# winterizing cottage / cabin ? How-to's ?



## sillyburt (Mar 16, 2001)

I just recently purchased a cottage on a slab. I want to winterize it soon but have never done it so far.

my greatest concern is the supply pipe from the well to the house. I believe the well is submersible. It also has a spicket for a hose -vertical pipe sticking out of ground about 2-3 feet tall. Is there anything I need to do with the supply line as far as blowing it out? what about the hose spicket? I'll be up this weekend and I'm going to try to get a good idea of where the supply line into the house is located on the outside and how deep -it runs from corner of slab underneath the deck so it's hard to tell how deep it might even be in the ground?? will any water in the supply line drain back into the well ?

I have blow out line attachments on both hot and cold water and that seems pretty straight forward. how much anti-freeze should I use in the toilet bowl?

any help and or general suggestions would help.


----------



## The Nailer (Feb 7, 2000)

As for the well, you can use a long t-handle to open the well valve. You take the silver cap off the stand pipe drop the wrench down and open the valve. Then open the faucets in the house and the water should drain back into the well. if you don't have one you can get one easily made by any well driller. I think the socket size is the same size for most wells. Then add RV anti-freeze(pink) to all drains, toilets, traps etc. In the toilet make sure you pour it in fast enough that it flushes so it gets in the trap. I would think maybe a 1/2 gallon would be enough. That stuff is pretty cheap so a little more is better than not enough. If you have a high effieciency furnace it will hold water in the condensate drain lines, but I don't know how you winterize that, probably best to talk to a furnace guy.

Not sure about your hose bib, it's hard to tell without seeing what you have.

Hope this helps, good luck!


----------



## Burksee (Jan 15, 2003)

Good call on the well t-handle. As far as the toilets go I flush the water out of the tank then plunge the water down in the bowl before adding anti-freeze. 

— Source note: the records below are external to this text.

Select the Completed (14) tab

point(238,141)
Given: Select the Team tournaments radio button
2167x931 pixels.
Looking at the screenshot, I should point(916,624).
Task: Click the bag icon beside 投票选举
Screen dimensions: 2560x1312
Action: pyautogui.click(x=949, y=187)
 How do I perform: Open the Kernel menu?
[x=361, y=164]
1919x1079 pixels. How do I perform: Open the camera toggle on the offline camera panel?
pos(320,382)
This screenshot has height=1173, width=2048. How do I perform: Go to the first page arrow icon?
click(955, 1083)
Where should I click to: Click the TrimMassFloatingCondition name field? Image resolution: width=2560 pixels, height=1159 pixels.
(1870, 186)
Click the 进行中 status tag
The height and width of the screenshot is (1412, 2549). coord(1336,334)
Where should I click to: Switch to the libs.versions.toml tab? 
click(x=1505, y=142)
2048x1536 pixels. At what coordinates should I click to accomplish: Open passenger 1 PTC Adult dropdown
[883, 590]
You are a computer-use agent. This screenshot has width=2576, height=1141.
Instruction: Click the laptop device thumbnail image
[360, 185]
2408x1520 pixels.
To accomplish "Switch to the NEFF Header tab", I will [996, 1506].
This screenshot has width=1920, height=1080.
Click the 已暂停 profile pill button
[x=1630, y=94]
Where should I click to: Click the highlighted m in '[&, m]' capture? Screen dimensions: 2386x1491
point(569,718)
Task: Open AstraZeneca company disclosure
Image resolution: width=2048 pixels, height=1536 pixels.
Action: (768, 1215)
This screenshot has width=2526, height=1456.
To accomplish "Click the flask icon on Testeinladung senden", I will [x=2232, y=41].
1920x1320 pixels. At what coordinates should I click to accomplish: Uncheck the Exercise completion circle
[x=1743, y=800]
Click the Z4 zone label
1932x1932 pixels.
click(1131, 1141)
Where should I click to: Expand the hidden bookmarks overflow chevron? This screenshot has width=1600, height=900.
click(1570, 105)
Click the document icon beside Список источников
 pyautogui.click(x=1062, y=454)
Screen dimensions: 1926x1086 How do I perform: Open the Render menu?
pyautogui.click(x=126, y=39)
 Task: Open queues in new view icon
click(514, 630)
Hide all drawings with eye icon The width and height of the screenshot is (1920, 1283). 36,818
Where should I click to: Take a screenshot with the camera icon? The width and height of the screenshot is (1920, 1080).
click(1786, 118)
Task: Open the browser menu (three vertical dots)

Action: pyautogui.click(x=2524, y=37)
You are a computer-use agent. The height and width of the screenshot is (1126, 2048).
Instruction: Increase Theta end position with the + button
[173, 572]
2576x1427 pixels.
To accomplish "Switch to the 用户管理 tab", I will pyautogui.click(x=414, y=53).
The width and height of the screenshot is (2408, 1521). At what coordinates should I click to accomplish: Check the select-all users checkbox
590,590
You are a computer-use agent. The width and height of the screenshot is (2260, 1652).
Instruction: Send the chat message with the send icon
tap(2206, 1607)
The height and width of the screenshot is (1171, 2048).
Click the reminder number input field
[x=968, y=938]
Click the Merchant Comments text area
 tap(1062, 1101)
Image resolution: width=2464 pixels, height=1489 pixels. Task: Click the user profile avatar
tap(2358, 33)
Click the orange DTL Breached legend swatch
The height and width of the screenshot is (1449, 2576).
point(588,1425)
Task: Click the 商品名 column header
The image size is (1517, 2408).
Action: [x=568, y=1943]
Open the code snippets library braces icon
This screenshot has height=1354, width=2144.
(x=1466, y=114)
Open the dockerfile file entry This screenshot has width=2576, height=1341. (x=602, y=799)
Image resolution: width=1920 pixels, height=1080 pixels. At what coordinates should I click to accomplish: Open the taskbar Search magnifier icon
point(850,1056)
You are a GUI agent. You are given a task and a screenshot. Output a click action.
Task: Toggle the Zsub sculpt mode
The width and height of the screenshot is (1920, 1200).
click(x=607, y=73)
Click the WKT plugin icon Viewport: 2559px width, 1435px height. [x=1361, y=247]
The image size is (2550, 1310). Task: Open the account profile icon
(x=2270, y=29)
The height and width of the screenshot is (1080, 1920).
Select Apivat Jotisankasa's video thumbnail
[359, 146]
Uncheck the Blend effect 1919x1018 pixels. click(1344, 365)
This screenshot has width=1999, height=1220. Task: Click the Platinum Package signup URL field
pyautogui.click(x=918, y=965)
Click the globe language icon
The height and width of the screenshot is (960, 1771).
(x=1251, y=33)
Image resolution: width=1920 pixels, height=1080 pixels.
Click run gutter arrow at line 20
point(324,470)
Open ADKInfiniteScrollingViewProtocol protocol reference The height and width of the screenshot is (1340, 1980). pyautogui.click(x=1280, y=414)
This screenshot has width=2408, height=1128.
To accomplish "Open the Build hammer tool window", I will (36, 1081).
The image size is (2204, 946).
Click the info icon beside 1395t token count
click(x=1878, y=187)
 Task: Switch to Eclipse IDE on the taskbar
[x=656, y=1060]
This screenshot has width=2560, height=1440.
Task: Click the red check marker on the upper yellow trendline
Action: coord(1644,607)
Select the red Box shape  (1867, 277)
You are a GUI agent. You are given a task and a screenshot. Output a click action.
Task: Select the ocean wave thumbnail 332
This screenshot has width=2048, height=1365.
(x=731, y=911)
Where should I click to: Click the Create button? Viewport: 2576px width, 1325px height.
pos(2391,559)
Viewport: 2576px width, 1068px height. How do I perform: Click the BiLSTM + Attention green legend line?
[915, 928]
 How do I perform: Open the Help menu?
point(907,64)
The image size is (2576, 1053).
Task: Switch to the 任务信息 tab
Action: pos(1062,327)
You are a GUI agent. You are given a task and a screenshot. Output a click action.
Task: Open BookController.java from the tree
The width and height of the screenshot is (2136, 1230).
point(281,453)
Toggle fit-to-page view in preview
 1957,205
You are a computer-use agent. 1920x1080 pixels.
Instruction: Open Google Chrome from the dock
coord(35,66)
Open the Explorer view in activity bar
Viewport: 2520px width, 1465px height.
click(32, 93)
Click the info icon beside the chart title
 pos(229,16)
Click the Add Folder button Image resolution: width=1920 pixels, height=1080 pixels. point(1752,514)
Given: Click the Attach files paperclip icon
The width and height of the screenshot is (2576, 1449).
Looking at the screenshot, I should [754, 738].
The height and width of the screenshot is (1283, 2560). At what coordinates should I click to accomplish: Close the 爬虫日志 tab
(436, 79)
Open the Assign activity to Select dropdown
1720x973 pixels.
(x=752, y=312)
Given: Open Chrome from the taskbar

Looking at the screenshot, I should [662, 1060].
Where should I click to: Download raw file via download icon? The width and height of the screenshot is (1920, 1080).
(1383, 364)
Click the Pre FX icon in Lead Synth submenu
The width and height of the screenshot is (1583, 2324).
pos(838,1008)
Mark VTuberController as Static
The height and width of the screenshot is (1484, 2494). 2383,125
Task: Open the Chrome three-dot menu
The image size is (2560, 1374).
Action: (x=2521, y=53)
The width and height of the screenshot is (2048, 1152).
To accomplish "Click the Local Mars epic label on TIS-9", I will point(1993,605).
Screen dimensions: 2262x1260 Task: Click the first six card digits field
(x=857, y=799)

Hose spicots: open them when blowing out the lines and leave them open.


----------



## filletandrelease (Nov 8, 2008)

thats cool.


----------



## benster (Jul 31, 2006)

You can also use a 1/2" ridged pipe and flatten out one end to make an oval. Put that down the center of the well head opening and turn slowly until you feel it drop a little. It is like a wingnut you are trying to hit so once you feel it drop you can open it up by turning it clockwise. You should be able to hear the water drain back to the well. Keep your faucets open doing this. Close it back up and you should be good to go. Toilets, drain all the water out of the holding tank and plunge water out of bowl. Then add antifreez and plunge some down so it gets into the trap.


----------